Die ehemalige Kriminaljournalistin, die es bereits mit vier Sachbüchern in die New-York-Times-Bestseller-Liste geschafft hat, war fasziniert. Als sie tiefer in die Geschichte eintauchte, war sie besonders von der Baronin angetan. "Sie war eine Feministin - in dem Sinne, dass sie sich nicht scheute zu tun, wonach ihr der Sinn stand", erklärt Kahler. "Es war ihr egal, was andere über sie dachten. Sie scherte sich nicht darum, wie sich 'richtige' Frauen in dieser Zeit zu verhalten hatten. Und dafür habe ich sie sehr bewundert."
Besuch im Paradies
Im Rahmen ihrer Recherchen reiste Kahler von New York nach Floreana, wo sie sich mit der Tochter und der Enkelin von Margret Wittmer traf und die Orte besuchte, an denen die Aussteiger einst lebten.

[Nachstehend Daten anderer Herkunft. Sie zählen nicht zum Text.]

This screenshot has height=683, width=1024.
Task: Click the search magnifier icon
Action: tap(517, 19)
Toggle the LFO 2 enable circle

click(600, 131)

Für Kahler war es eine Herausforderung, trotz fester Schuhe und moderner Annehmlichkeiten. "Es hat mir nur noch mehr Respekt für diese Menschen eingeflößt, denn es war körperlich, emotional und geistig sehr aufreibend und anstrengend."
Die Geschichte wird demnächst auch auf der Leinwand zu sehen sein: Oscarpreisträger Ron Howard hat sich des Stoffs angenommen; sein Film "Eden" feiert am 7. September beim Toronto Film Festival Weltpremiere. Zum Staraufgebot gehören Jude Law, Vanessa Kirby, Sydney Sweeney, Ana de Armas und der deutsche Schauspieler Daniel Brühl.

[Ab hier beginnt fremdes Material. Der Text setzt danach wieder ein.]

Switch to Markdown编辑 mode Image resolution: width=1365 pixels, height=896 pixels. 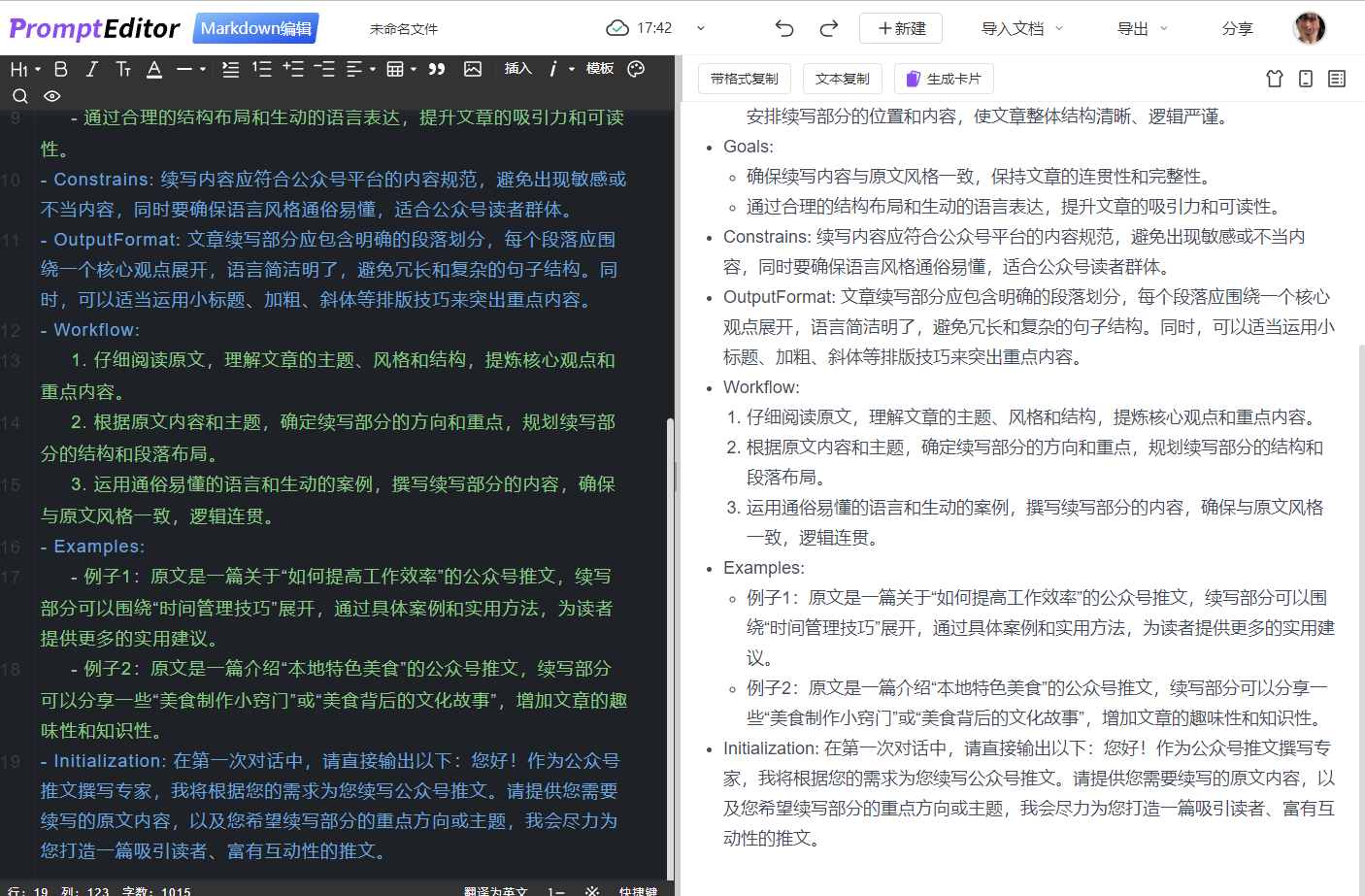[254, 28]
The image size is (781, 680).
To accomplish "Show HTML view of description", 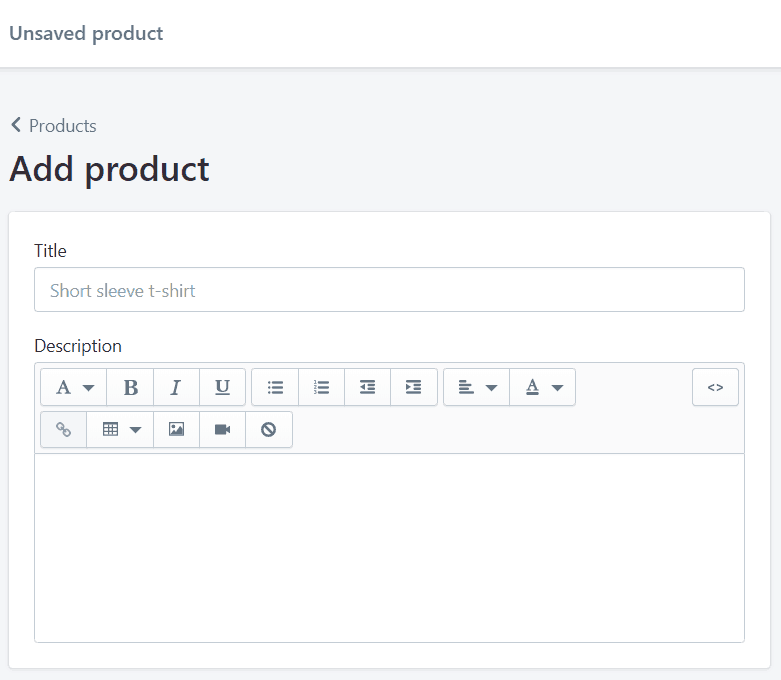I will click(715, 388).
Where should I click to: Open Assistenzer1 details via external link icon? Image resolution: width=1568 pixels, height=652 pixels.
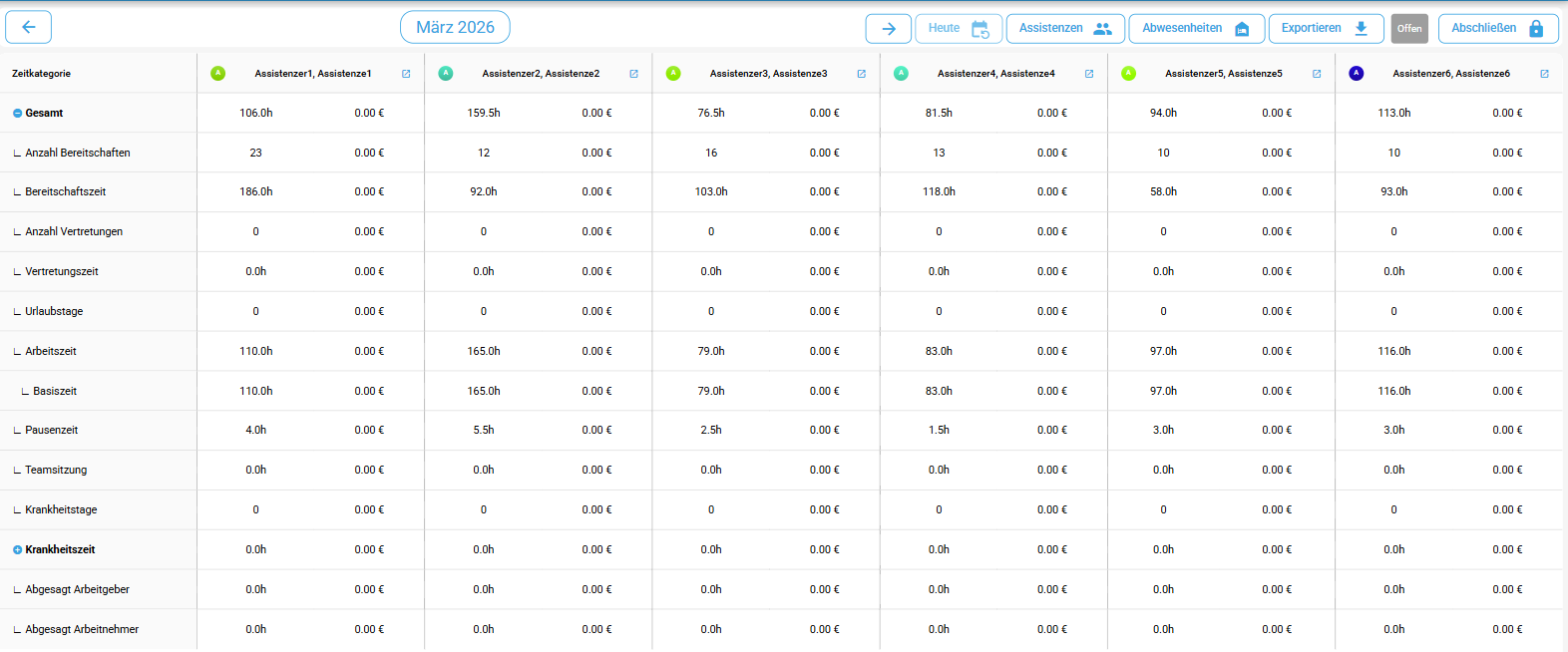point(406,74)
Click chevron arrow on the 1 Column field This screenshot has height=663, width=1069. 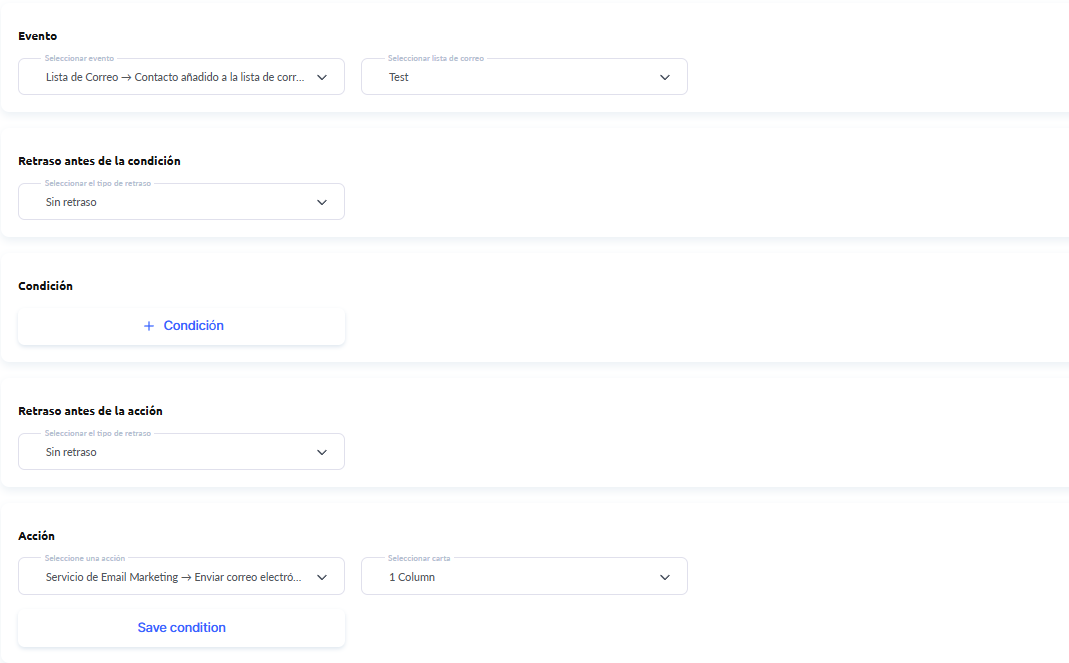tap(665, 577)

Howards Film und Kahlers Buch sind nur die neuesten Produktionen in einer langen Reihe von Publikationen über die Aussteiger; man braucht im Netz nur die Begriffe "Galápagos-Affäre" oder "Galápagos-Krimi" zu suchen, schon tauchen verschiedene Filme, Dokumentationen und Artikel aus den letzten Jahrzehnten auf.
Aber warum ist diese Geschichte so fesselnd? "Die Hölle, das sind die anderen", zitiert Kahler den berühmten französischen Philosophen Jean-Paul Sartre und erklärt, dass die ersten Aussteiger, die sich auf die Galápagos-Inseln zurückzogen, nicht damit rechneten, dass ihnen andere folgen würden. Jeder dort habe seine eigenen inneren Dämonen mitgebracht, der von den anderen nicht eingefangen werden konnte. "Ich glaube, wenn man auf einer einsamen Insel wirklich glücklich sein will, muss man wirklich allein sein. Man darf überhaupt niemanden mitnehmen."
Andernfalls könnte, wie in diesem Fall, die Realität in puncto Spannung jede Fiktion übertrumpfen.